Animation Shop. This program was bundled with earlier versions of Paint Shop Pro; however, it is now purchased separately. You'll find the program here. My pixel outline in psp format. You may download it here. My color chart. Right click on it and save it to your computer.
My image is just a guide. Feel free to change the colors, apply cutouts or not, or add other effects to your liking. I put everything on its own layer (and name each one). That way you can easily go back and change colors later and correct any mistakes you've made. It makes a lot of layers, but it also keeps things organized and will save you a lot of heartache. It makes it easier if you enlarge your graphic (use your magnifier tool) so you can see the pixels clearly. Feel free to save my images in this tut too, and enlarge them as necessary to see. The basic procedure for each piece will be the same. You'll add a new layer. Set your brush size to 1 and paint the outline of the piece in a darker color and then paint the inside in a lighter color (Hint: to do the inside coloring, make the outline layer active, choose your magic wand and click inside the section you want to color - then apply the color on your new layer). I've applied a cutout to some pieces, usually using the same color as its outline color. To apply the cutout, select and float the selection (selections>select all>selections>float). You'll see the marquee ("marching ants") around the selection. Apply a cutout (effects>3d effects>cutout), using the settings in the screenshot (the shadow color will change for each selection). For some items, I repeated the cutout, changing the horizontal and vertical to -1 instead. Just play with the settings, it's a bit of a personal preference.
[Hint: When you're going to add a cutout, set your foreground or background color to the shadow color you're going to use. Then, when you apply your cutout, just right click on the shadow color box and choose the color from the recent colors displayed there.] Step 1. Open up the pixel outline you downloaded. There are two layers - a background and the outline layer. Open up the color chart you saved. Move it to the top of your graphic out of the way. When you need a color, just click on it with your dropper tool
Step 2. Here are the colors I've used for each section of the graphic. along with the color charts for each.
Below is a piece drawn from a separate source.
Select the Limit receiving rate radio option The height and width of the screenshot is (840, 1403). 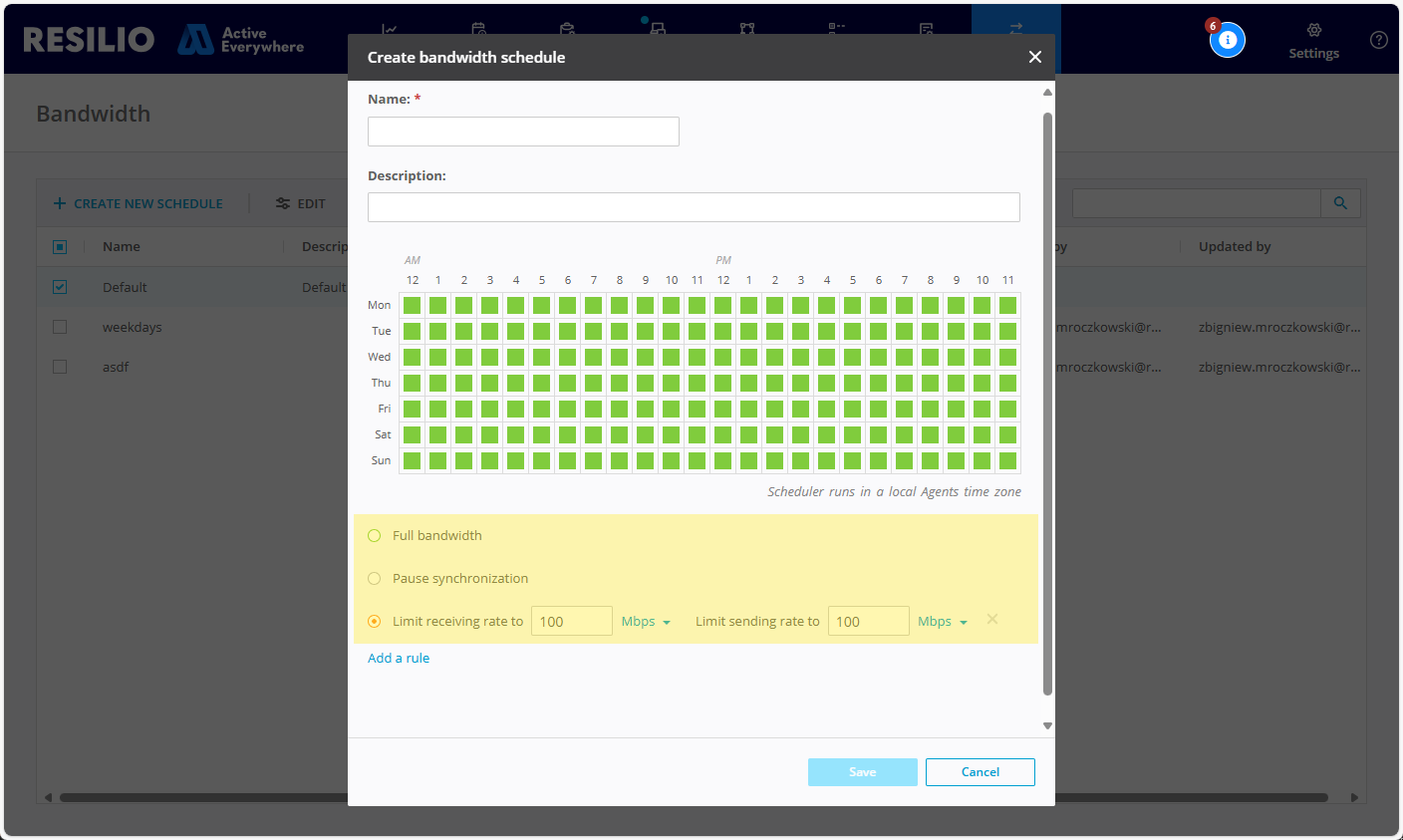(375, 622)
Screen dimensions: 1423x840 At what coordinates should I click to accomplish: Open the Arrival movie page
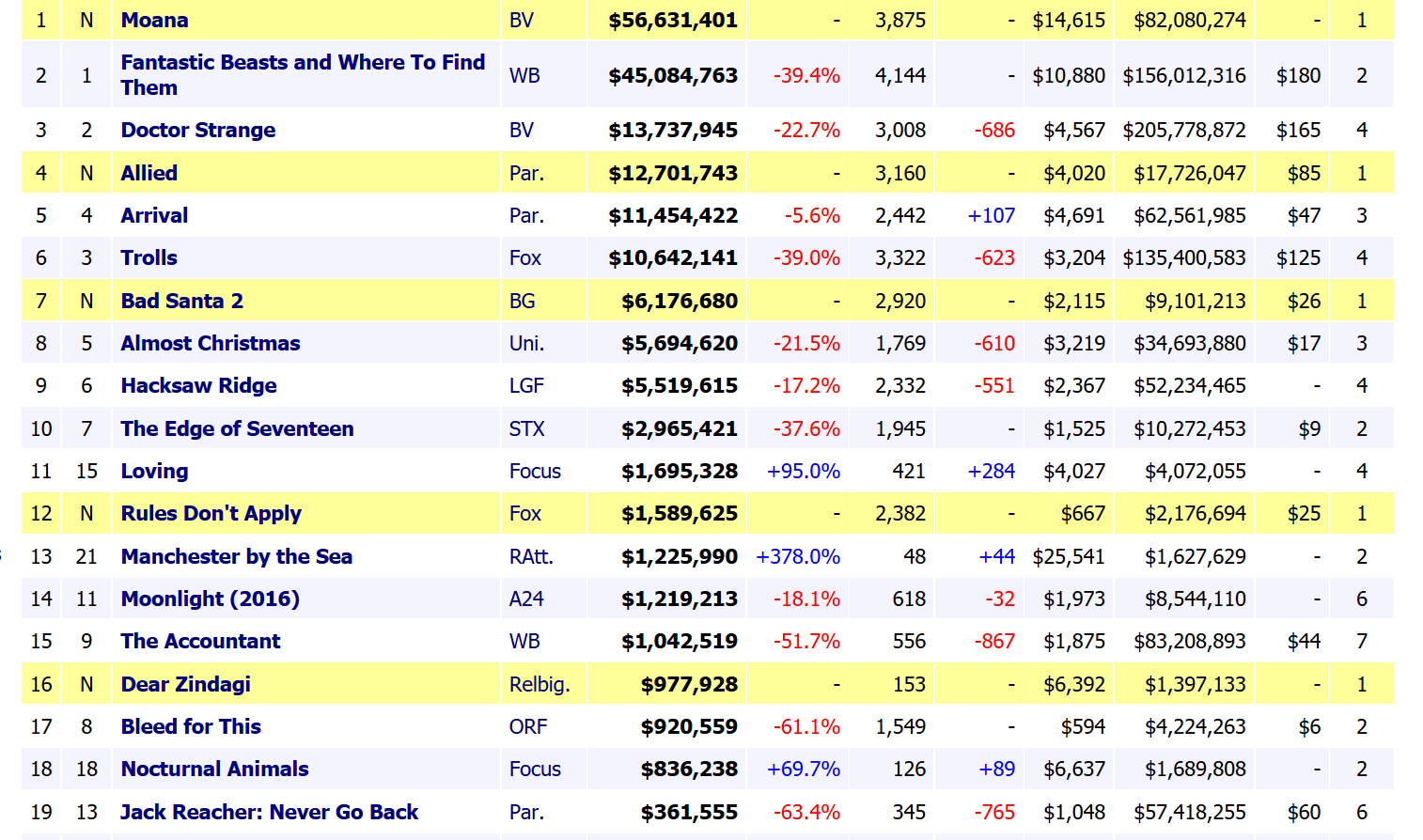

Step 5. You'll need to make some images with snow on them. Decide where you want your snow to fall and how many layers you'll need. Then make duplicates of your layer, as many as you need - I have a total of 10 images, so I made 9 duplicated layers. Name these layers 1 - 10, starting from the bottom layer and working up. Now you're ready to draw your snowflakes. Start with layer #1. Draw a snowflake somewhere near the top of your image. To make the snowflake, just choose your paintbrush and set the size to 1. Paint a white square 2 pixel by 2 pixels on each side, like this.
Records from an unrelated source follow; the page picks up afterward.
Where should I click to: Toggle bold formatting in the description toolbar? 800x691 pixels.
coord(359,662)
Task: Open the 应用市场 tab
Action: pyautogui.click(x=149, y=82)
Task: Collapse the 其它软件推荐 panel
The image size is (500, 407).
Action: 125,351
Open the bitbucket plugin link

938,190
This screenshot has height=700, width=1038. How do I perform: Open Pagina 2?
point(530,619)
![]() Hide this layer and make the next layer active (layer #2) Draw another snowflake in a location you wish. You want the snow to go lower each time so it looks as though it's falling. Now just continue making snowflakes on each of your layers, in order. Here are how my individual layers look, in order [Note: the screenshots below are just clipped sections of each layer, to show the placement of the snowflake. Your image will be full].
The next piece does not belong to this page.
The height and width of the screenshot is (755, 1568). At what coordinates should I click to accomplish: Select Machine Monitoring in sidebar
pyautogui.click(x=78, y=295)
Step 6. Now you need to save each layer as a separate image (each one will be a separate frame in your animation). Hide all layers (layers>view none). Now make layer 1 active. Go to File>save as. Navigate to the location where you want to save your animation. Type in the name of the frame (I've numbered mine sequentially. This first one is named "01fuzzy_pracken." You can name yours whatever you wish, but you'll need to keep them in order to do the animation). In the "Save as type" box, click on the arrow and navigate to GIF format. Click "save." Hide layer 1 and make layer 2 active. Save in gif format as above. Now just continue on in this fashion until you have all 10 of the layers saved as separate images. Step 7. Open Animation Shop. Click file>animation wizard.
You'll see all of your frames. To see what your animation looks like, click on the view animation icon, or you can click View>animation. When it's the way you want it, click File>save. The Optimization screen will appear, just leave the default settings (just click "Next" for each screen), and "Finish" at the end. And you're all finished! Let me know if you experience any problems with the tut.